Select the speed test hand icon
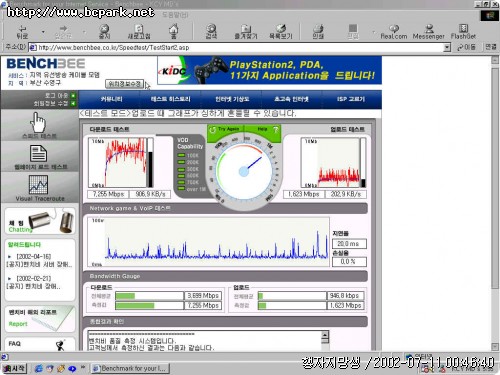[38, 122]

----------

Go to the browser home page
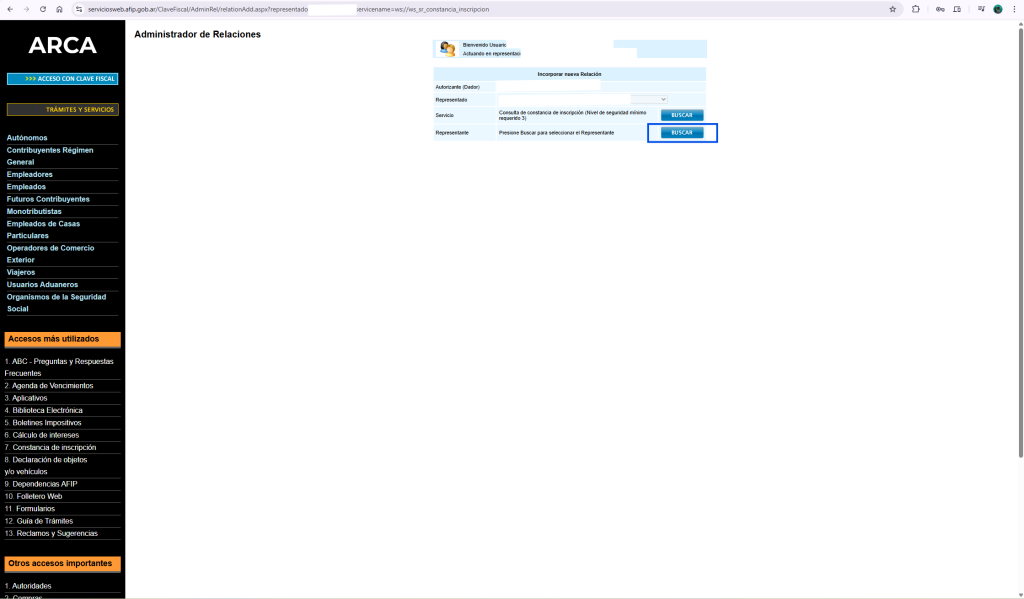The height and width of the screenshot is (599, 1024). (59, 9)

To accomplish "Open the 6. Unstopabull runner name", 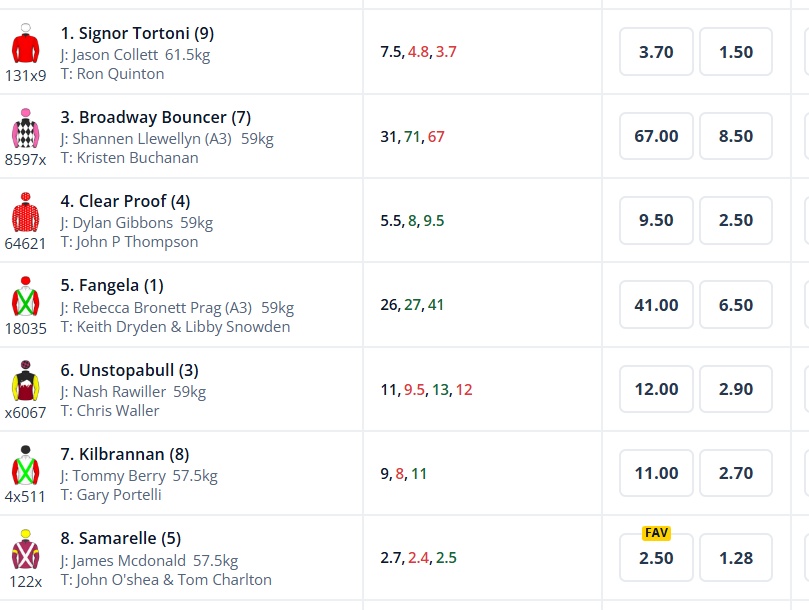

----------

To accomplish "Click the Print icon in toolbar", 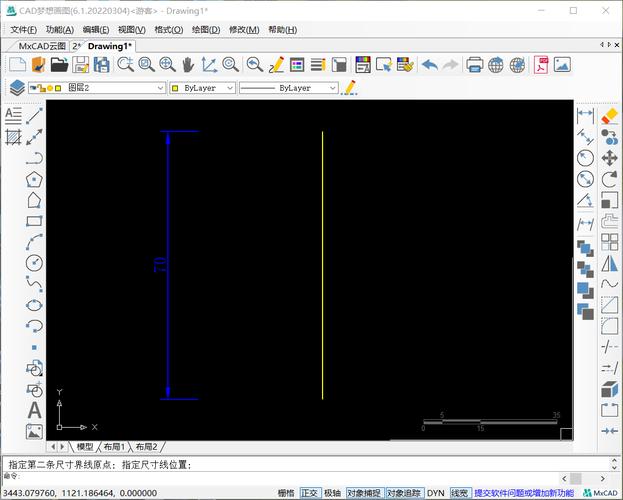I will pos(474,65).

----------

Repeat exactly the lines above, from the line that contains "Go to the browser home page" down through the line that contains "the 6. Unstopabull". Include both of those lines and none of the pictures.

Go to the browser home page
The height and width of the screenshot is (599, 1024). (59, 9)

To accomplish "Open the 6. Unstopabull runner name", 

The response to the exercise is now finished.